**Texte cité**
Vous l’aurez compris, je suis Zappaddict.

Tout a commencé à la fin des années 70 quand j’ai commencé à écouter du rock. J’ai très vite été attiré par le rock progressif, le jazz-rock et d’autres musiques expérimentales plus ou moins bizarres pratiquant toutes sortes de mélanges de genres musicaux. Il faut dire que c’était un peu une mode à l’époque et pour moi Zappa était un parmi beaucoup d’autres. Je sentais bien qu’il était différent et unique, mais je n’appréciais pas à quel point et je ne comprenais pas vraiment ses paroles.

Le premier album que j’ai acheté était Joe's Garage, à sa sortie. Je l’ai trouvé plutôt en dessous de ce que je connaissais déjà (comme Apostrophe ou One Size Fits All) avant de m’apercevoir, des années plus tard, à quel point c’est un pur chef-d’œuvre. J’ai également acheté Hot Rats, Zappa in New York qui m’a partiellement révélé la performance que pouvaient être ses concerts, puis Chunga's Revenge, The Grand Wazoo. La mayonnaise commençait à prendre, je pouvais l’écouter en boucle sans me lasser, les styles de musiques étaient différents d’un album à l’autre, mais on pouvait reconnaître sa patte, je ne comprenais pas exactement pourquoi, comment et je sentais qu’il y avait beaucoup à découvrir.

**Tâche écrite A**
D'après le récit sur Zappa, quel album a été acheté en premier, et à quel moment ?
**Tâche écrite B**
Pour chacune des affirmations suivantes, indiquez si elle concorde avec le récit sur Zappa, par oui ou non, en citant les mots décisifs du récit : (i) L'écoute du rock a commencé à la fin des années 70. (ii) Les paroles de Zappa étaient bien comprises dès le départ. (iii) Zappa in New York a partiellement révélé ce que pouvaient être ses concerts.
**Tâche écrite C**
Poursuivez le récit sur Zappa à la suite de sa dernière phrase.
Les items n'ont aucun lien avec le récit sur Zappa.

**Lignes de données**
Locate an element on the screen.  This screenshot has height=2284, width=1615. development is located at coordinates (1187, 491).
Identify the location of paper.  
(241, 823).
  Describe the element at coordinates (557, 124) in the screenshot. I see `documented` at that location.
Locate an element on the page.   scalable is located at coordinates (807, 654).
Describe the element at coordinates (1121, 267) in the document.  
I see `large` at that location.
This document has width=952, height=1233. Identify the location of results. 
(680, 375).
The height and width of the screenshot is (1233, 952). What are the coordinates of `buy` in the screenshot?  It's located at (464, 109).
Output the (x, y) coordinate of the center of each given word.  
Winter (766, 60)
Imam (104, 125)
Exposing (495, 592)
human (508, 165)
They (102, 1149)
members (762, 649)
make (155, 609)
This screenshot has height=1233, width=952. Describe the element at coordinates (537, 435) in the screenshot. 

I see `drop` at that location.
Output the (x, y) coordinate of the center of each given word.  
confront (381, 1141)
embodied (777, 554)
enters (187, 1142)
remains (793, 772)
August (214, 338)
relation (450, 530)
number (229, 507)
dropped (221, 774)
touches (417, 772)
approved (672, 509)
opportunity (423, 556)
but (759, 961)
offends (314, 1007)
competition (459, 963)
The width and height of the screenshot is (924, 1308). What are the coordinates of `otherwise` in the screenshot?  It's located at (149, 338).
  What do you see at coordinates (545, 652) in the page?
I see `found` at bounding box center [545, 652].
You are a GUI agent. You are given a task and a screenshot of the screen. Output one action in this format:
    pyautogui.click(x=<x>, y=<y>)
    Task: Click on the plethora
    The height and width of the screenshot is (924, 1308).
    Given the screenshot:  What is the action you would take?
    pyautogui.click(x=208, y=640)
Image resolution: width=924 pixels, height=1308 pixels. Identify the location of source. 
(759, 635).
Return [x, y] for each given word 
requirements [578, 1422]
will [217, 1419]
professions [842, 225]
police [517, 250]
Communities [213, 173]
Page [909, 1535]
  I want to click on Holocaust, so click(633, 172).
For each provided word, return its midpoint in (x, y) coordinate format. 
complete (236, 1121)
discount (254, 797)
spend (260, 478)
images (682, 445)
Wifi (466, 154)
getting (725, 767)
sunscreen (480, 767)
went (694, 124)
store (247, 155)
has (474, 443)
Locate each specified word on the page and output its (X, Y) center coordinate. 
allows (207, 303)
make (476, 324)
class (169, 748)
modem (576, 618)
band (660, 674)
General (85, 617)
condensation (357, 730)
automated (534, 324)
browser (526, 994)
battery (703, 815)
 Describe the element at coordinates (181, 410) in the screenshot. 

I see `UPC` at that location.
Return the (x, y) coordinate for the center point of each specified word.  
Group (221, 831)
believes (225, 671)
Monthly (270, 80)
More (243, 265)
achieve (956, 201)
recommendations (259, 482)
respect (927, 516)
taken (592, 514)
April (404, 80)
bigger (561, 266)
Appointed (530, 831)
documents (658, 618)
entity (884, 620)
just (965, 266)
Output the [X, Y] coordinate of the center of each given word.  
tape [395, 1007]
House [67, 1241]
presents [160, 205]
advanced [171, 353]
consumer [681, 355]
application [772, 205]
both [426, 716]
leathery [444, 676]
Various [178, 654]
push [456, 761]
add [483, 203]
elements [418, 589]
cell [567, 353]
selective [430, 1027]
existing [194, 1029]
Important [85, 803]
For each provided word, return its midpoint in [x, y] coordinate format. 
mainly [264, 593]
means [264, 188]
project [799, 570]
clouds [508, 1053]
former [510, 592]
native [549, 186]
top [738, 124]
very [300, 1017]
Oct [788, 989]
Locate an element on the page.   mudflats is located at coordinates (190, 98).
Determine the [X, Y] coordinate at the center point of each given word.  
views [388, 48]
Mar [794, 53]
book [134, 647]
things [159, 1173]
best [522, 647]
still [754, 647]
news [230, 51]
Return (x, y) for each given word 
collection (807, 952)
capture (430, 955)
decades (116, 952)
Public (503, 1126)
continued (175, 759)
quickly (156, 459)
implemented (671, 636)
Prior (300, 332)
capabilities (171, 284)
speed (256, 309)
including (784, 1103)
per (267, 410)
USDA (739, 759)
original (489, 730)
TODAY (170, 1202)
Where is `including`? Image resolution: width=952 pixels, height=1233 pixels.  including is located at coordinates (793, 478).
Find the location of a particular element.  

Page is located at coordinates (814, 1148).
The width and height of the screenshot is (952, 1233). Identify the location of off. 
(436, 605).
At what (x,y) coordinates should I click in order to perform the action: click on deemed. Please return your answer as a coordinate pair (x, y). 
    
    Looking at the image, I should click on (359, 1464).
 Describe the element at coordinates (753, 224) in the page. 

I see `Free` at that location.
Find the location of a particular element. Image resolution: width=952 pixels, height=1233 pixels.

**Réponse écrite A**
Joe's Garage, acheté à sa sortie.

**Réponse écrite B**
(i) Oui : « Tout a commencé à la fin des années 70 quand j’ai commencé à écouter du rock. »
(ii) Non : « je ne comprenais pas vraiment ses paroles »
(iii) Oui : « Zappa in New York qui m’a partiellement révélé la performance que pouvaient être ses concerts »

**Réponse écrite C**
En 82 je suis allé le voir en concert, la suite ne va pas vous étonner…

Dire que j’ai failli ne pas y aller, toutes sortes de bruits circulaient sur ses concerts, notamment qu’il n’aimait pas trop les Français et qu’il faisait un service minimum, qu’il ne parlait pas, car nous ne comprenons pas et qu’il passait le concert assis à fumer des clopes.

Bon, j’y suis allé, je ne savais pas trop à quoi m’attendre, d’autant plus qu’il sortait tellement d’albums qu’il était difficile de suivre. Je pensais plutôt à du jazz-rock un peu foutraque, mais j’ai assisté à une espèce de concert de musique classique, avec Frank à la baguette.

Premier choc, le son est parfait dans cette salle bordelaise où ce n’était habituellement pas du tout le cas. Ils sont nombreux sur scène, réglés à la milliseconde, enchaînant 3 ou 4 morceaux sans coupure et s’arrêtant comme si on avait coupé l’électricité.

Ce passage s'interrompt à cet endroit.